Por un tiempo seguí con curiosidad el éxito de
The Help, un éxito reciente en Estados Unidos. La historia de las criadas negras de los sesenta (y de cómo las trataban sus jefas blancas) picó mi curiosidad. Tardé un tiempo en descubrir que se trataba del traducido como
Criadas y señoras, de Kathryn Stockett, pero no necesité tanto en devorarlo. Lo más interesante de la lectura es conocer la situación de los negros casi un siglo después de la abolición de la esclavitud. Cómo siguen los abusos y la marginación, aunque medie un contrato de trabajo de por medio. El hecho de que los acusen de transmitir enfermedades y ser sucios, y que sin embargo los exploten para que preparen sus cenas y cocinen sus casas, raya el humor inglés. De no ser porque esto sucedió en Estados Unidos.

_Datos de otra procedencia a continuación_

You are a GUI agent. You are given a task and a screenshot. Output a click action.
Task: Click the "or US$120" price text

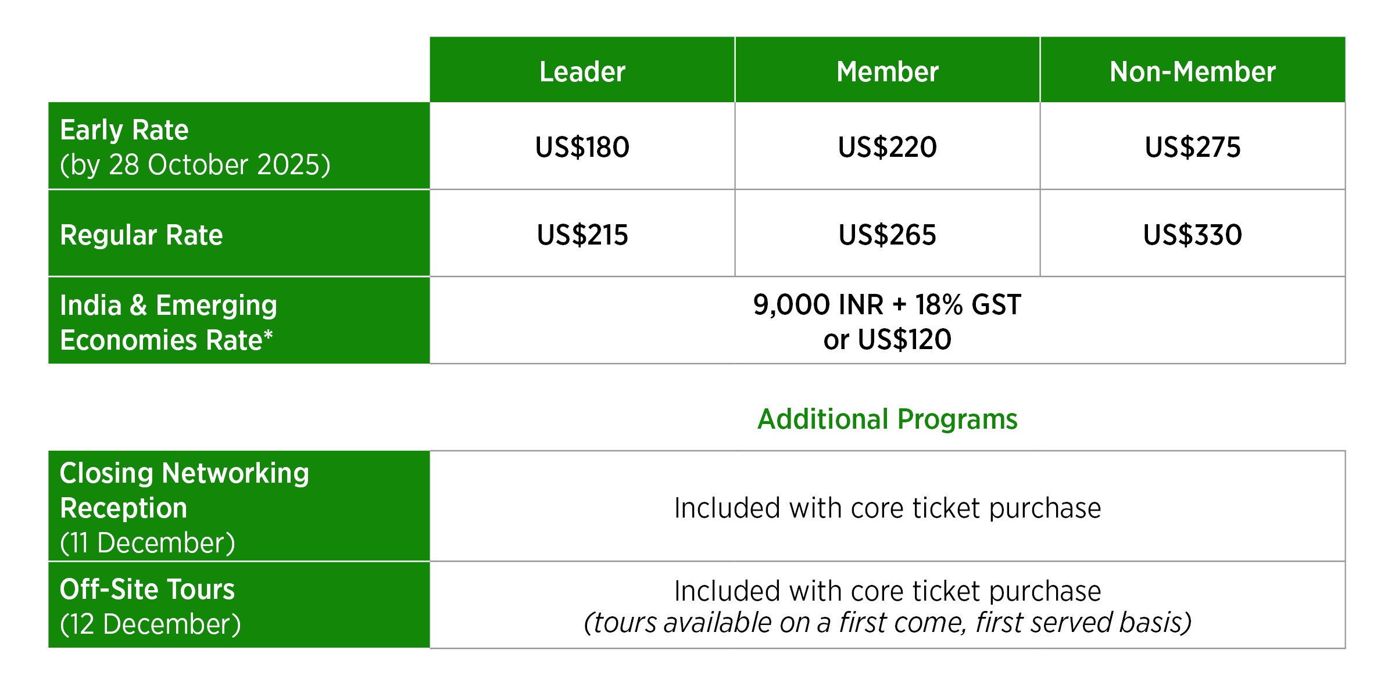coord(887,339)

Otro título reciente, aunque no ha tenido el mismo éxito de ventas, es
La vida secreta de las abejas de Sue Monk Kidd. Ya escribí de este libro
hace tiempo. Lo único que me queda hacer es recomendaros la lectura.
El último libro que he leído es, en verdad, un primero: La cabaña del tío Tom, de Harriet Beecher Stowe. Se publicó en 1852, antes de la Guerra de la Secesión, cuando la esclavitud todavía era legal. No es narrativa histórica, sino un relato de la época con todos los pormenores de la realidad: familias que se rompían porque el amo vendía a cualquiera de sus miembros, negros que se veían obligados por sus amos a volver a casarse porque su matrimonio anterior no tenía ninguna validez legal, negros que no servían como testigos en juicios, negros que, en resumidas cuentas, eran posesiones de sus señores blancos al mismo nivel que el horno de la cocina o la lamparita del salón. Los negros eran cosas sin más. El libro de Harriet Beecher Stowe no es ninguna joya de la literatura y tiene un discurso cristiano de avisadme-cuando-hayáis-terminao, pero cuenta con la rigurosidad de quien lo ha visto con sus propios ojos y el mérito de concienciar a media nación.
Y todavía hay quien se pregunta qué tiene de extraordinario que un negro (o mestizo con más aspecto de negro que blanco, me es igual) sea presidente de Estados Unidos. Es que apenas ha pasado tiempo desde que cortaron sus cadenas. Menos desde su derecho a voto. Quizá haya que conocer más de su historia para comprender la proeza. No será por falta de libros.